* **What to work on**: From the line containing "The image size is (476, 448)." down to the last line of the data, output each line word for word and include nothing else.

* **Information provided**:
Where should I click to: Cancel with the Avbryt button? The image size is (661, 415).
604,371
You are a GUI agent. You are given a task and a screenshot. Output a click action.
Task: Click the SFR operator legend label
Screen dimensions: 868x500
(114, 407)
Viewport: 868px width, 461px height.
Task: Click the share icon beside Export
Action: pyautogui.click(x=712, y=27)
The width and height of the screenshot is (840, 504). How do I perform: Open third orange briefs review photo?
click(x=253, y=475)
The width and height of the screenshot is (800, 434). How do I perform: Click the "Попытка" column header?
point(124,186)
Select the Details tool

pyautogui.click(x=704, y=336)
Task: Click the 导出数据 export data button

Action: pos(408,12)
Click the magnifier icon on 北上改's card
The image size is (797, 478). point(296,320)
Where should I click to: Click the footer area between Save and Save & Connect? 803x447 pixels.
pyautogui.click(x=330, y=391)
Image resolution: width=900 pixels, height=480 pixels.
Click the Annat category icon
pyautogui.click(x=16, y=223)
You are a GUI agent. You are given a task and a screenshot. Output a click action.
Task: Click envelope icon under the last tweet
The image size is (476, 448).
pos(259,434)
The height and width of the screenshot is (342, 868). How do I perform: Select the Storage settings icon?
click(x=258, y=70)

* **Written answer**:
The image size is (476, 448).
pos(259,434)
The height and width of the screenshot is (342, 868). How do I perform: Select the Storage settings icon?
click(x=258, y=70)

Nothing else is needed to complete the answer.